Une fois vos principes fondamentaux identifiés grâce à la marche à suivre ci-dessus, la question de l’obéissance reste un point sensible pour de nombreux parents… et de nombreux enfants! Or, pour maximiser les chances de respect d’une règle, il y a quelques règles (!) d’or à suivre au moment de son élaboration. Les voici:

  1. Les règles doivent permettre de répondre à un besoin légitime (par exemple le respect, la liberté, le repos…) et donc ne pas être arbitraires: elles sont fixées dans l’intérêt de tous les membres de la communauté.
  2. Les règles doivent s’appliquer à toute la famille, y compris les parents (c’est pourquoi je vous conseille de ne pas mettre dans vos règles “on se couche à 20h”…). En effet, les enfants apprennent d’abord par l’exemple. C’est donc votre comportement qui sera le plus puissant levier pour que vos enfants intègrent les règles de vie en communauté (hurler “on ne crie pas” en est le contre-exemple le plus… criant 🙂 – je sais de quoi je parle!).
  3. Les règles doivent être explicites et explicitées: le plus souvent, les règles de vie nous paraissent tellement évidentes qu’on ne les écrit pas (exemple: “il est interdit de taper”), on se contente de les répéter lorsqu’il y a un problème… mais dans cas, on intervient trop tard pour que les règles puissent être respectées! Ecrire et afficher les règles permet de les présenter et de les expliquer aux enfants en dehors de tout conflit et dans un moment propice.
  4. Les règles doivent tenir compte du stade de maturité des enfants: “ne pas crier” deviendra “on parle avec une petite voix”, “ne pas courir” deviendra “dans la maison on marche”. Cela signifie aussi qu’il faudra prévoir des endroits et des moments où on peut courir, car se dépenser est un besoin fondamental pour les enfants. L’enfant apprenant par la répétition, il faudra au départ prendre quelques minutes chaque matin pour répéter ces règles avec eux jusqu’à ce qu’elles soient intégrées. Et bien sûr, les rappeler lorsqu’elles ne sont pas respectées (et pourquoi pas pratiquer la résolution de problème avec eux lorsque les conflits se répètent). Plus les enfants sont jeunes, plus on limitera le nombre de règles pour les aider à réussir à les respecter.
  5. Maximiser l’implication des enfants dans l’élaboration des règles renforcera leur adhésion. Même si ce sont les parents qui décident des règles in fine, suivant leur âge on peut impliquer les enfants en leur demandant de les dessiner voire en leur demandant leur avis s’ils sont plus grands. On pourrait dire qu’ils ont une voix consultative. Rappelez-vous que plus vous les écoutez attentivement, plus il y a de chances qu’il vous écoutent attentivement aussi :-).

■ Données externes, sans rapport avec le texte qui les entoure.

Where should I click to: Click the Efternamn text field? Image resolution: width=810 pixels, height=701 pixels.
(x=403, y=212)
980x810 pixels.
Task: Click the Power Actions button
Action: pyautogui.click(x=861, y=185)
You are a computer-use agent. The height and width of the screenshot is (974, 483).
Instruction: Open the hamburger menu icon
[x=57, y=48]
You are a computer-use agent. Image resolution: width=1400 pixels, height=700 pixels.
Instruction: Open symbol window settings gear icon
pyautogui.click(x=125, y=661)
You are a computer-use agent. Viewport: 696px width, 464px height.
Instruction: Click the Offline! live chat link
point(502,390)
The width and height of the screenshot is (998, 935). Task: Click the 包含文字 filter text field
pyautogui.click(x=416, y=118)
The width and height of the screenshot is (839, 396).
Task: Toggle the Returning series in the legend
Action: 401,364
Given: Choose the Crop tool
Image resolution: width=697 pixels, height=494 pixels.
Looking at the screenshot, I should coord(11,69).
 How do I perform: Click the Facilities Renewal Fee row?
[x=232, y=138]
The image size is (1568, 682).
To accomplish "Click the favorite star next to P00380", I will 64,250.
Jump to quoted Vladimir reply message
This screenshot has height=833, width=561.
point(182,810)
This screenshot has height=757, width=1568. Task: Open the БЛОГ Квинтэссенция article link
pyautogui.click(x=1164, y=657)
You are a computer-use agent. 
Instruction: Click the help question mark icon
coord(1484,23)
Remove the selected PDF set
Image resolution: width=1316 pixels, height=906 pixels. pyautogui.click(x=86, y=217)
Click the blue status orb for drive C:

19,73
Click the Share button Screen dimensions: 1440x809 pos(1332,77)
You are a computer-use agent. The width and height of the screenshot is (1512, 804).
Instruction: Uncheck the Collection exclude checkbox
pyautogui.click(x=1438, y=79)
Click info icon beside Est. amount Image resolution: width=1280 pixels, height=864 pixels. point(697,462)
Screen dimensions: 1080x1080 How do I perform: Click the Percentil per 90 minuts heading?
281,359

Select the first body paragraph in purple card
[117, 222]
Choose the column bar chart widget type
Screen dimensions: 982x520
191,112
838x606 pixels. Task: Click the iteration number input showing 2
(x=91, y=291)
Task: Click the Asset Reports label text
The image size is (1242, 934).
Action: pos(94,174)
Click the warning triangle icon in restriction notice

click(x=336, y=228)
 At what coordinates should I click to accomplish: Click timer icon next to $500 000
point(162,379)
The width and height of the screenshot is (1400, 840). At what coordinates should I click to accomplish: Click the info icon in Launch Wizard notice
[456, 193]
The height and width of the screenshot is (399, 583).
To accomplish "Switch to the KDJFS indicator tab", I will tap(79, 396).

J’ai déjà essayé tout ça mais mes enfants ne m’obéissent pas!

Ces quelques conseils ne sont pas une baguette magique qui feront instantanément disparaître tout conflit ou toute velléité de rébellion, mais ils vous permettront de fixer et garder votre cap sur la durée: il faut plus de vingt ans pour qu’un être humain devienne un adulte. Il est normal que ce long chemin ne soit pas tout droit, il est normal que les règles évoluent et surtout, il est normal que vous ayez parfois besoin de vous ressourcer. Définir ou redéfinir vos règles de vie aura un effet protecteur contre l’épuisement parental, je vous encourage donc à prendre votre plume dès maintenant. Et bien sûr, si vous trouvez que cela est difficile, ou si vous êtes à bout de force, n’hésitez pas à chercher un soutien professionnel adapté.